Please visit my Google research profile and my ResearchGate page, as also my GitHub:
Ph.D. Thesis: Deep Learning-based Marine Navigation.
M.Sc. Thesis: Integrated Guidance / Estimation in Linear Quadratic Differential Games.
I. “Adaptive Sampling Interval for Kalman FIlter”
Barak Or, Ben-Zion Bobrovsky, and Itzik Klein. 2020, IEEE - submitted.
A discrete realization of the continuous tracking problem is considered. In this realization, the sampling interval, defined as the difference between two successive time steps, should be selected according to the scenario and computational constraints. A small sampling interval results in a small estimation error but is associated with a high computational burden. This trade-off raises the issue of choosing an optimal sampling interval. To avoid this conflict, we propose a criterion to act as a guideline for a reasonable choice of the sampling interval. This criterion is based on the predictor-corrector error covariance matrices of the linear discrete Kalman filter. Furthermore, for the case of the time-varying measurement noise intensity, this criterion has been successfully applied in an adaptive algorithm, resulting in a satisfactory, efficient, and stable sampling interval. Two numerical examples of a vehicle tracking problem are demonstrated and analyzed.
II. “Optimal Disturbance Attenuation Approach with Measurement Feedback to Missile Guidance” Barak Or, Joseph Z. Ben-Asher, and Isaac Yaesh. AIAA submitted 2020.
Pursuit-evasion differential games using the Disturbance Attenuation approach are revisited. Under this approach,the pursuer actions are considered to be control actions, where as all external actions, such as target maneuvers, measurement errors, and initial position uncertainties, are considered to be disturbances. Two open issues have been addressed, namely the effect of noise on the control gains, and the effect of trajectory shaping on the solution. These issues are closely related to the question of the best choice for the disturbance attenuation ratio. Detailed analyses are performed for two simple pursuit-evasion cases: a Simple Boat Guidance Problem and Missile Guidance Engagement.

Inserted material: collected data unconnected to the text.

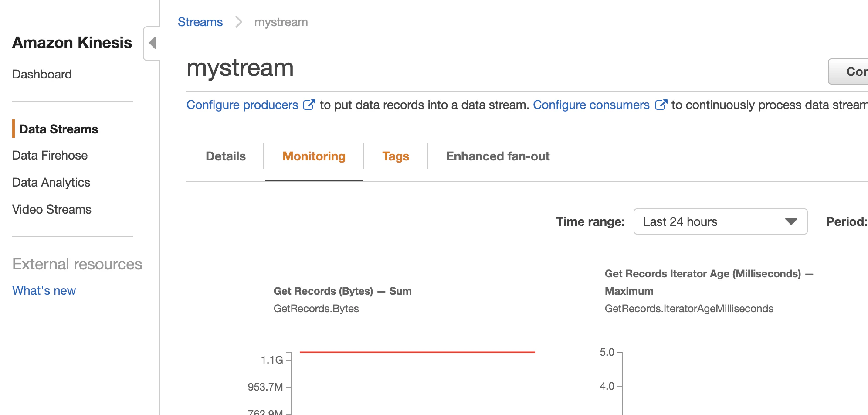Open the What's new link
The height and width of the screenshot is (415, 868).
44,291
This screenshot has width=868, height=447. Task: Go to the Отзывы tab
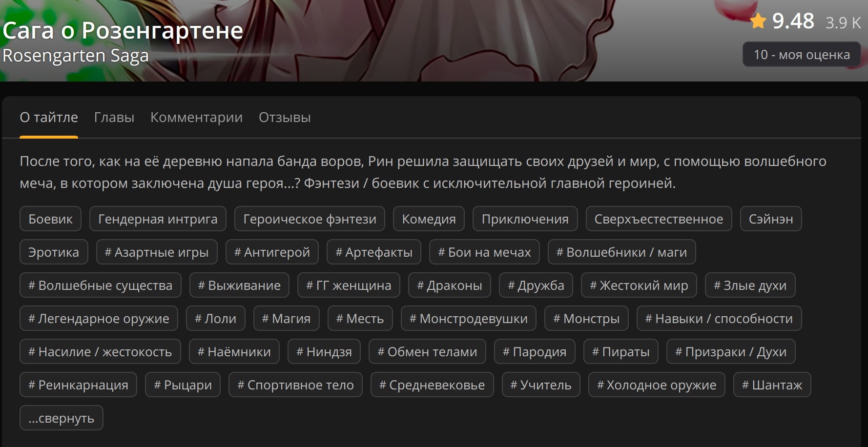point(285,118)
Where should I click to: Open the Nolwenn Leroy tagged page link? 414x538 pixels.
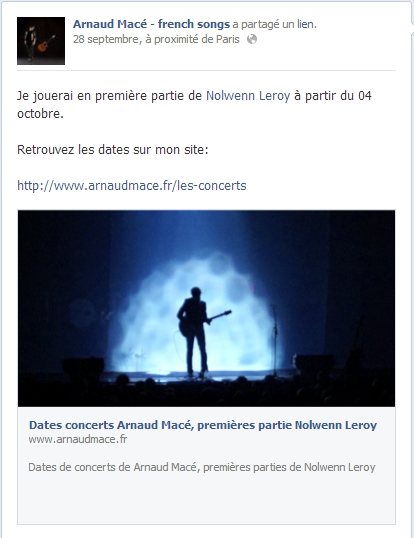point(248,96)
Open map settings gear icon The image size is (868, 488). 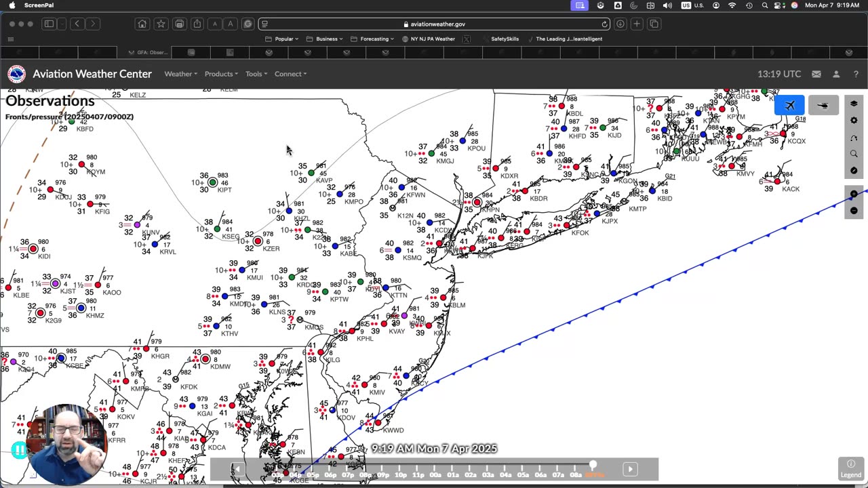[x=854, y=121]
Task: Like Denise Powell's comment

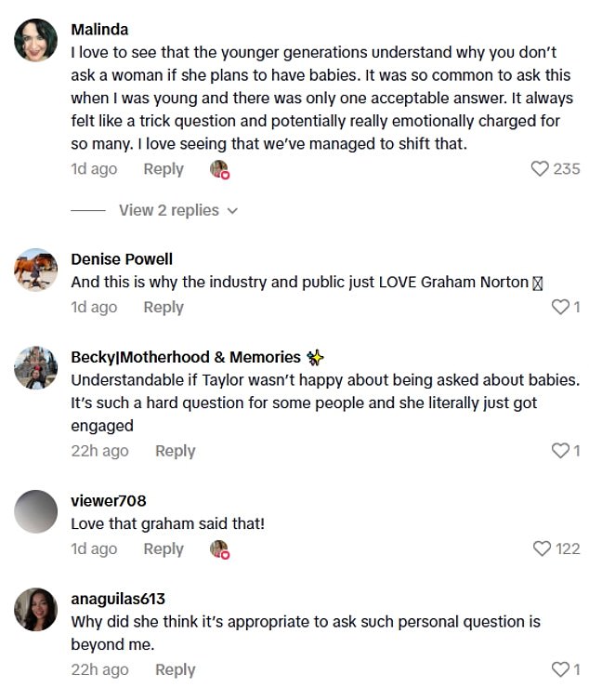Action: pos(560,307)
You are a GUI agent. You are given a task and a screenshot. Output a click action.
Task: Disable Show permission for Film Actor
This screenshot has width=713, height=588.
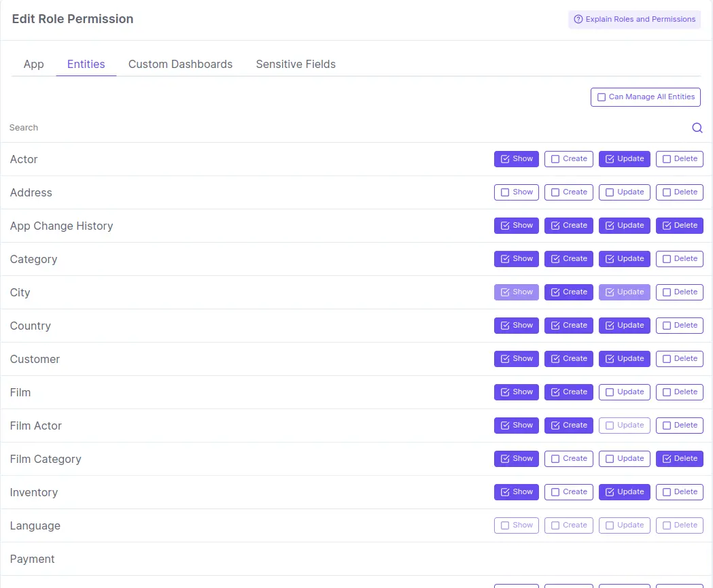[516, 426]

III. “Imperfect Information Game for a Simple Pursuit-Evasion Problem” Barak Or, Joseph Z. Ben- Asher and Isaac Yaesh. EuroGNC (5th CEAS Conference on GNC) AIAA co-sponsored conference. 2019.
Differential Games for pursuit-evasion problems have been investigated for many years. Differential games, with linear state equations and quadratic cost functions, are called Linear Quadratic Differential Game (LQDG). In these games, one defines two players a pursuer and an evader, where the former aims to minimize, and the latter aims to maximize the same cost function (zero-sum games). The main advantage in using the LQDG formulation is that one gets Proportional Navigation (PN) like solutions with continuous control functions. One approach which plays a main role in the LQDG literature is Disturbance Attenuation (DA), whereby target maneuvers and measurement error are considered as external disturbances. In this approach, a general representation of the input-output relationship between disturbances and output performance measures is the DA function (or ratio). This function is bounded by the control. This work revisits and elaborates upon this approach. We introduce the equivalence between two main implementations of the DA control. We then study a representative case, a “Simple Pursuit Evasion Problem”, with perfect and imperfect information patterns. By the derivation of the analytical solution for this game, and by running some numerical simulations, we develop the optimal solution based on the critical values of the DA ratio. The qualitative and quantitative properties of the Simple Pursuit Evasion Problem, based on the critical DA ratio, are studied by extensive numerical simulations and are shown to be different from the fixed DA ratio solutions.